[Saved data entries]
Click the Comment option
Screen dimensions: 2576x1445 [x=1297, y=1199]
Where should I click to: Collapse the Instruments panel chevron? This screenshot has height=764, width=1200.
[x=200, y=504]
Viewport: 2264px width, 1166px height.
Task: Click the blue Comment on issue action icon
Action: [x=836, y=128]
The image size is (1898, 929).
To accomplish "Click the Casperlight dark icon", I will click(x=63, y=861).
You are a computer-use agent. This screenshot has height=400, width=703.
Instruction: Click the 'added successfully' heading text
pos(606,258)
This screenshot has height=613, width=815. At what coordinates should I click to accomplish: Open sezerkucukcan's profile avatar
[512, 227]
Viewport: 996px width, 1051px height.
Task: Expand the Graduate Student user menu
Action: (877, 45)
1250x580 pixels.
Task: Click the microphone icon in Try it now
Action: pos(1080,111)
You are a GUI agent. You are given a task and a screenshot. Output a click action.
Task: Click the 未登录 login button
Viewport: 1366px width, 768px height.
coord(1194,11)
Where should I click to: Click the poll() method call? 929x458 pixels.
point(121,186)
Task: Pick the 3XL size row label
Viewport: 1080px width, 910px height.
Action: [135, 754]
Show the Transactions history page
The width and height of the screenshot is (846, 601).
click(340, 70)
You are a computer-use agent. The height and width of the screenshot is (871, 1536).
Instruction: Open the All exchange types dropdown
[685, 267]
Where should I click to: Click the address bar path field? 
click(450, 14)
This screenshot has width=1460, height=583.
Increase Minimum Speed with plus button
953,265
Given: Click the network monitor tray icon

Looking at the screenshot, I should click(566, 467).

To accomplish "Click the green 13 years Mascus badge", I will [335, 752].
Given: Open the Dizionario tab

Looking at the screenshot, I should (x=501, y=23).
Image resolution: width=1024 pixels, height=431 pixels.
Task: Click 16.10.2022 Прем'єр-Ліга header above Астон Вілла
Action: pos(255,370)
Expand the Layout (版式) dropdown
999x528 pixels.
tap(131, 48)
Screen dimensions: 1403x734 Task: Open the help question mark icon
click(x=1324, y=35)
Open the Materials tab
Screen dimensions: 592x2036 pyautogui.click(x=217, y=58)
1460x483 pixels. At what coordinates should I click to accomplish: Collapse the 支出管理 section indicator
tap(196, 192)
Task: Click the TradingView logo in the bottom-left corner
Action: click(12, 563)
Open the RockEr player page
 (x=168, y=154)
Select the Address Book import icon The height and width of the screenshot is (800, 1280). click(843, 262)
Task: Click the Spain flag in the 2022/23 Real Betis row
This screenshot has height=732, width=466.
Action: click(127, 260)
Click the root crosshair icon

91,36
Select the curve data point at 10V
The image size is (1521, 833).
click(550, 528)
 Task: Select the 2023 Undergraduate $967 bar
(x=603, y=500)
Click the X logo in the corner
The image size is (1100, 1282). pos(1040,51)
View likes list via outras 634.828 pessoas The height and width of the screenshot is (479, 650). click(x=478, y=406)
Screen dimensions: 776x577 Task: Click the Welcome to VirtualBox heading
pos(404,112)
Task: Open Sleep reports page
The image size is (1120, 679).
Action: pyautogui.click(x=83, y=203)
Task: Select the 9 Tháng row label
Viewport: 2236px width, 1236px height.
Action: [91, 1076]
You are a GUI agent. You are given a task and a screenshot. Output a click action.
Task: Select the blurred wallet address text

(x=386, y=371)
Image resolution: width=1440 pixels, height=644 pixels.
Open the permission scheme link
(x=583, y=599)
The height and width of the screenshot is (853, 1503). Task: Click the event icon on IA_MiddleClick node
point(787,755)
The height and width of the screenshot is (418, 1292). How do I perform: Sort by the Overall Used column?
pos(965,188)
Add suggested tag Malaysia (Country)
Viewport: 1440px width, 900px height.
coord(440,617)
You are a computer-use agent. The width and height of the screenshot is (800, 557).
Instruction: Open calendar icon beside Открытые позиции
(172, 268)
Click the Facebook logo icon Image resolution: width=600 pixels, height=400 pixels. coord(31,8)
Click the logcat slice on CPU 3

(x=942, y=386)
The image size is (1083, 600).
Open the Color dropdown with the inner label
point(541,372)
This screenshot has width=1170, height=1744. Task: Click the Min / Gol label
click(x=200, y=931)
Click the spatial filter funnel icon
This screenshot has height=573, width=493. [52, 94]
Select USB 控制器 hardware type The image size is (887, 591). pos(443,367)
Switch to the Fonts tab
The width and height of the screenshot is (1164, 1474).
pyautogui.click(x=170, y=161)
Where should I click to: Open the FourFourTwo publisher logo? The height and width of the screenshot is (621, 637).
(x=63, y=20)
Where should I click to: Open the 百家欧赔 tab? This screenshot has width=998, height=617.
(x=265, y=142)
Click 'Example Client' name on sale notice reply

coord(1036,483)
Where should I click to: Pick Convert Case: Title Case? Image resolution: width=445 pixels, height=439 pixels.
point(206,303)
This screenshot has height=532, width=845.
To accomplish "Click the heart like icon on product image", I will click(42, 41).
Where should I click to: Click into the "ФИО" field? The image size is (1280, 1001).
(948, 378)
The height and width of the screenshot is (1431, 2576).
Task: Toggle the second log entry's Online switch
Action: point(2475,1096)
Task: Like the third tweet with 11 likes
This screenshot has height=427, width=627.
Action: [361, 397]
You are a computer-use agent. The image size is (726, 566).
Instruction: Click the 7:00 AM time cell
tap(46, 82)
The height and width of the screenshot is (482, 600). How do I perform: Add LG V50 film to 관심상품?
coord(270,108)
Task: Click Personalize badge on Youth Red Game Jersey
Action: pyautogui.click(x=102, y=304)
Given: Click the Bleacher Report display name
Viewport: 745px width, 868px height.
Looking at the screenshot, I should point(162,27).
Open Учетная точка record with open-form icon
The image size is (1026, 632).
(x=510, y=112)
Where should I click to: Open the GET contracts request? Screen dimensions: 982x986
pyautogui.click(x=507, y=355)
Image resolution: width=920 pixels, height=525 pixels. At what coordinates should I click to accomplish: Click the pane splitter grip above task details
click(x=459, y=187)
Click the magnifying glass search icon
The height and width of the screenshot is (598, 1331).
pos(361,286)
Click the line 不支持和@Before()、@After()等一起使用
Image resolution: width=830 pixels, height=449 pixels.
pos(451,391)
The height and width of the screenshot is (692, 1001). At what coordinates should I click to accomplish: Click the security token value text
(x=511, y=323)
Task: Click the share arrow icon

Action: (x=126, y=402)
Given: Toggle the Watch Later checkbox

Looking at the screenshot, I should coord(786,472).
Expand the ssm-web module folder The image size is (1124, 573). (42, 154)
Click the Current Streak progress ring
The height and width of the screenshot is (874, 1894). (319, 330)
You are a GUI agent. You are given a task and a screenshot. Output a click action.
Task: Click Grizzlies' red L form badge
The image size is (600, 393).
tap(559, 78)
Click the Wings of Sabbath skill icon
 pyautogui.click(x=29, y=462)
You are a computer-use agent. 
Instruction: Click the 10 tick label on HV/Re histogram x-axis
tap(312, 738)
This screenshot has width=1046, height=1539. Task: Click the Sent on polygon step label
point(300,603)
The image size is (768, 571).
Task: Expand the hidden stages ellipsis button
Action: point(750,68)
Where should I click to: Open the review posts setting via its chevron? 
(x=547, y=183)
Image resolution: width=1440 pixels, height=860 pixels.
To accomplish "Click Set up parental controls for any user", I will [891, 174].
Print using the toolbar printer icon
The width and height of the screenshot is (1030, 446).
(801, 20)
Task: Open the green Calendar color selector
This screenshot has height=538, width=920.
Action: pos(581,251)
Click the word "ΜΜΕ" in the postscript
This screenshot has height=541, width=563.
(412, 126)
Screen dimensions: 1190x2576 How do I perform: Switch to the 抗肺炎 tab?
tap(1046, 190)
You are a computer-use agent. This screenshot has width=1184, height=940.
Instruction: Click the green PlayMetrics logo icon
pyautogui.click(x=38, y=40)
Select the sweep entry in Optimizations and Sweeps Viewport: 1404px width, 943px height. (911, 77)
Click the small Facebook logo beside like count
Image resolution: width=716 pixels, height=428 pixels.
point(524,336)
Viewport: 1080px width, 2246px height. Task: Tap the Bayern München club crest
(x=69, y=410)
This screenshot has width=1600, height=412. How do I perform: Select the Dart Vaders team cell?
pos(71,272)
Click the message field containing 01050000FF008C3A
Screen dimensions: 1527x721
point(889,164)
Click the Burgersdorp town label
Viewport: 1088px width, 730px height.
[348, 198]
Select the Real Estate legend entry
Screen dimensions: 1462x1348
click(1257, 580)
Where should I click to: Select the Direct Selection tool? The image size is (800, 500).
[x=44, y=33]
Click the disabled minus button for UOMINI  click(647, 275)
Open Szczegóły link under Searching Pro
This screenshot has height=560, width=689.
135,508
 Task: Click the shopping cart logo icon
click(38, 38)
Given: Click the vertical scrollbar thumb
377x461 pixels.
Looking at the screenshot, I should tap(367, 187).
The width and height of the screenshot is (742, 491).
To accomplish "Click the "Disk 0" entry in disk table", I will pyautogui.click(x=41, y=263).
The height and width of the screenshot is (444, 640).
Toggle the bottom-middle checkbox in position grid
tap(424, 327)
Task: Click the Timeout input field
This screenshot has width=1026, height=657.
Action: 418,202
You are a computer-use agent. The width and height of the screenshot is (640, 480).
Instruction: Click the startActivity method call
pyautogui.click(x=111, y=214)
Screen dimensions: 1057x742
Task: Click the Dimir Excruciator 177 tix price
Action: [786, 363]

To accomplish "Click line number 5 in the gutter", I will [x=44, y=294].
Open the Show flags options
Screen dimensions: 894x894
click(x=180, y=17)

| Action item |
All that belongs in your answer is the stretch of entries above from the line with "Where should I click to: Collapse" through the line with "The image size is (1898, 929).", printed exactly.

| Completed exercise |
Where should I click to: Collapse the Instruments panel chevron? This screenshot has height=764, width=1200.
[x=200, y=504]
Viewport: 2264px width, 1166px height.
Task: Click the blue Comment on issue action icon
Action: [x=836, y=128]
The image size is (1898, 929).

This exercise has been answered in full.